Fitting the cooler takes a departure from the norm, since it uses a solid bar that runs over the top of the main cooling block. This screws into two more bars that run either side of the cooler and are screwed into the standard backplate fixing positions.
Initially, this is somewhat intimidating because there are a lot of unusual pieces.
But once in place is one of the most solid and easy-to-use fixing devices we've come across. It also means that, once in place, you only need to release two screws to remove the cooler.
Once fired up and running, the Prolimatech Armageddon does nothing but impress.
Even taking its unloaded cooling abilities, it runs 17c cooler than our stock cooler. Taking into account ambient air differences, it's even three degrees below that of the performance Xigmatek Gaia cooler.
This impressive performance is carried through to its loaded cooling. Again it puts the stock cooler to shame undercutting its temperature by 15c, while it's four degrees under that of the Xigmatek Gaia cooler.
It helps that the cooler happens to come with a good tube of thermal paste but even without that we'd be happily impressed with its performance.

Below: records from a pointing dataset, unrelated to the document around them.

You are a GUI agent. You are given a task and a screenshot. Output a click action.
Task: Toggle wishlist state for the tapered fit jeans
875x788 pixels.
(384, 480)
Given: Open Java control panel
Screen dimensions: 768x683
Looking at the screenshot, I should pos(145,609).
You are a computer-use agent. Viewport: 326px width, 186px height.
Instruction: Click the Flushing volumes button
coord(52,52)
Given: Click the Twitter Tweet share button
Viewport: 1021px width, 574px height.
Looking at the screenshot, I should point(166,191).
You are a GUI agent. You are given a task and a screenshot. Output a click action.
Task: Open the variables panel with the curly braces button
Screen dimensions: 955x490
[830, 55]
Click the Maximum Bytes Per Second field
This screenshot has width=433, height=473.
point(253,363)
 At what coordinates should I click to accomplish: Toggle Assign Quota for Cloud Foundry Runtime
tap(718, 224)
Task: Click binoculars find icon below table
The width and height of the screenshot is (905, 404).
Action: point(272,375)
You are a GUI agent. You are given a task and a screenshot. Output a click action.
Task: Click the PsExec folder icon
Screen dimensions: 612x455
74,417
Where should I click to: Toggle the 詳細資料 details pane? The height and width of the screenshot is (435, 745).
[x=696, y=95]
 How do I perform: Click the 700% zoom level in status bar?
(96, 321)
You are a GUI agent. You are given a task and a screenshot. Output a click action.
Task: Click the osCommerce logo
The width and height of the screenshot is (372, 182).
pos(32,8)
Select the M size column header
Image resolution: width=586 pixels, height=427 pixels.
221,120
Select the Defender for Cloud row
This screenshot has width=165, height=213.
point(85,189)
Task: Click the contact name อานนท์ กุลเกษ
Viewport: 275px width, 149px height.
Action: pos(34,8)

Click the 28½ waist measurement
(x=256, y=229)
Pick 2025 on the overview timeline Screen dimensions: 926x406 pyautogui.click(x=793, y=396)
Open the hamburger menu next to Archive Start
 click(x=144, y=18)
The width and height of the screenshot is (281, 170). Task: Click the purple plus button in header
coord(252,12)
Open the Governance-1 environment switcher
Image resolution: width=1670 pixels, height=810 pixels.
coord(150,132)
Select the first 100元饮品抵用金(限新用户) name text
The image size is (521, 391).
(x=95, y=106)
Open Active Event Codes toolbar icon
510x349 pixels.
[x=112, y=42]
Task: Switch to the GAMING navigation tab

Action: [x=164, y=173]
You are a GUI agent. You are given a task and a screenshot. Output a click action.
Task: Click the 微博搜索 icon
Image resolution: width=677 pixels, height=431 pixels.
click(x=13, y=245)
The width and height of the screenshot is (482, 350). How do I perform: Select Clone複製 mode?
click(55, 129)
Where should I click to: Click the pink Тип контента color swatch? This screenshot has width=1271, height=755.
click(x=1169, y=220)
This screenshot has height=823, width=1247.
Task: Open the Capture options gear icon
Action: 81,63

We liked everything about the Prolimatech Armageddon. It's a no-nonsense, high-performance cooler that's engineered with just that in mind. That makes it large and heavy, but it comes with an equally well-engineered fixing mechanism. All of this contributes to class-leading cooling and a thorough recommendation.
We're not going to criticise the fixing mechanism, because once in place it actually makes total sense.
The Prolimatech Armageddon is a pricy cooler, but that's the market it's aimed at. The lack of a cooling fan at this price is going to put off more mainstream buyers.
A top-flight, high-performance cooler that does its job beautifully.